- **REQUEST**:
Rewrite the items as a numbered list, from the start of the items through the line containing "This screenshot has", leaving out blank lines.

*** DATA UNDER STUDY Section Begins ***

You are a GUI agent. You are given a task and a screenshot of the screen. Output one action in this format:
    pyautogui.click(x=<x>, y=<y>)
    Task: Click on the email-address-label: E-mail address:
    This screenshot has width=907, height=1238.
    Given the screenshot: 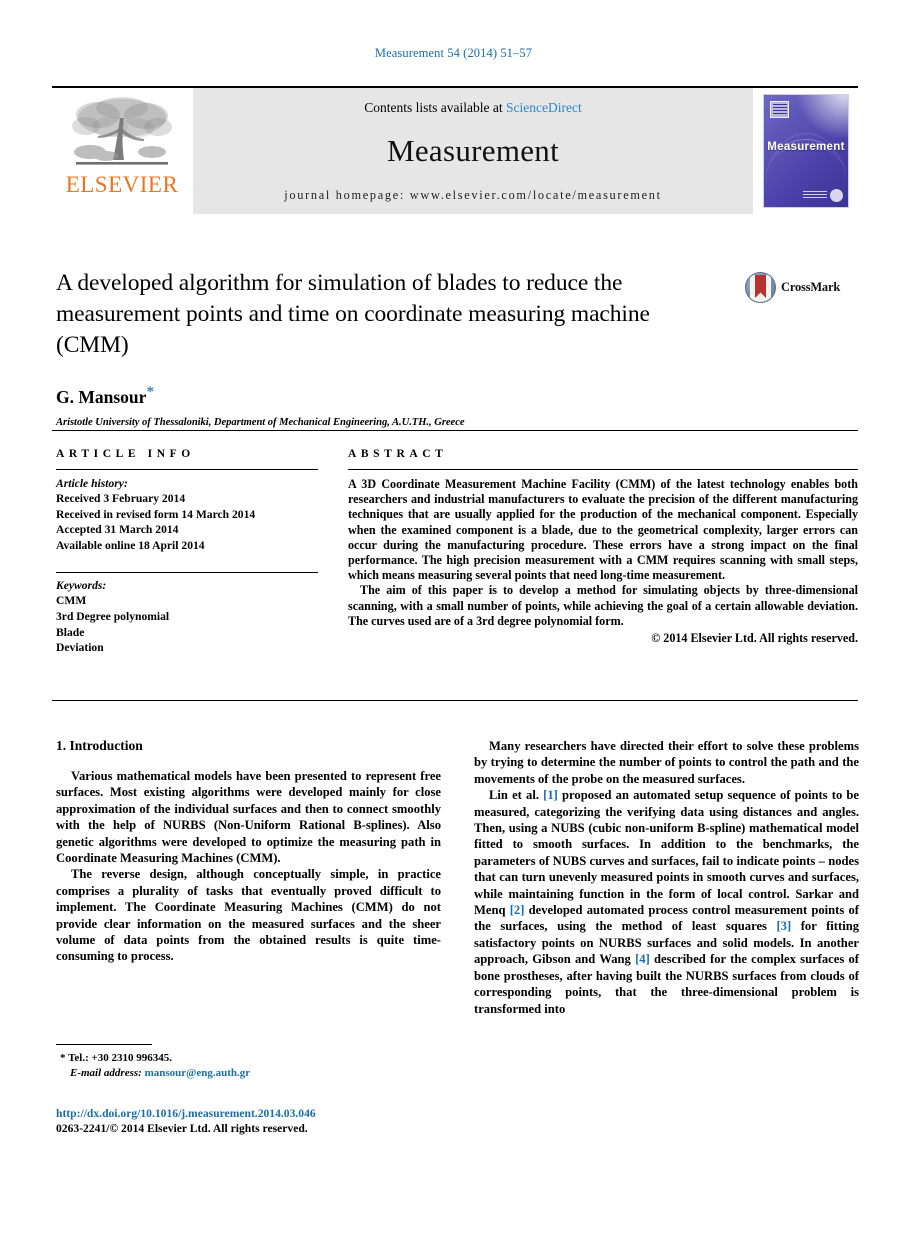 What is the action you would take?
    pyautogui.click(x=106, y=1073)
    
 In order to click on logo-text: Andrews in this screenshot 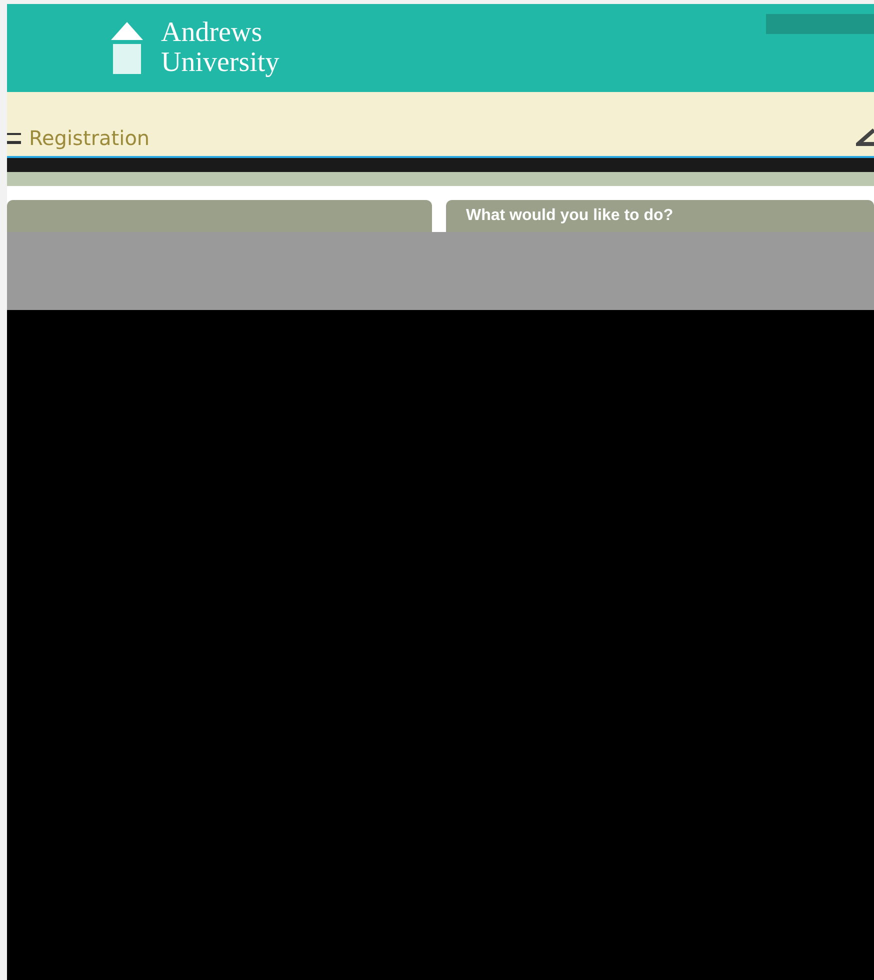, I will do `click(212, 33)`.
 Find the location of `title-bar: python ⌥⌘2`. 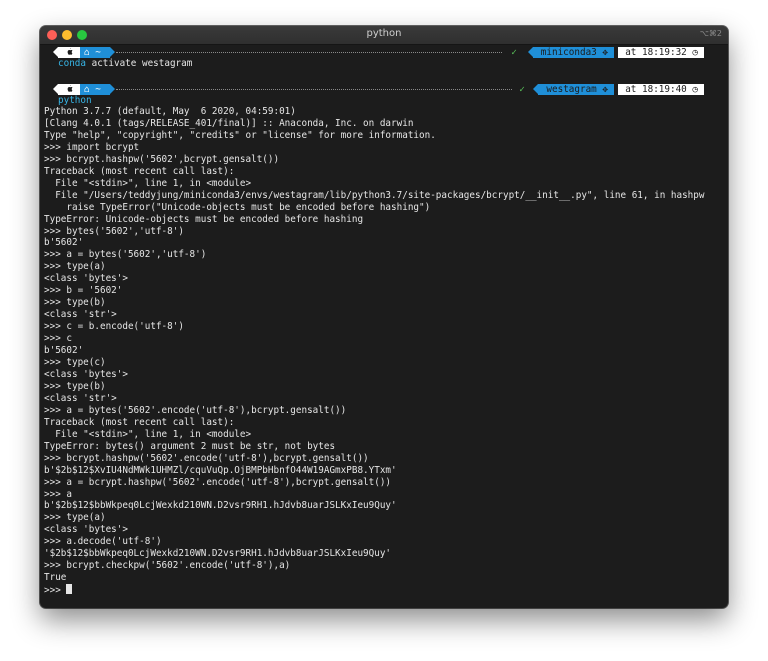

title-bar: python ⌥⌘2 is located at coordinates (384, 36).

*** DATA UNDER STUDY Section Ends ***

- **WRITTEN ANSWER**:
1. You are a GUI agent. You are given a task and a screenshot of the screen. Output one action in this format:
2.     pyautogui.click(x=<x>, y=<y>)
3.     Task: Click on the email-address-label: E-mail address:
4.     This screenshot has width=907, height=1238.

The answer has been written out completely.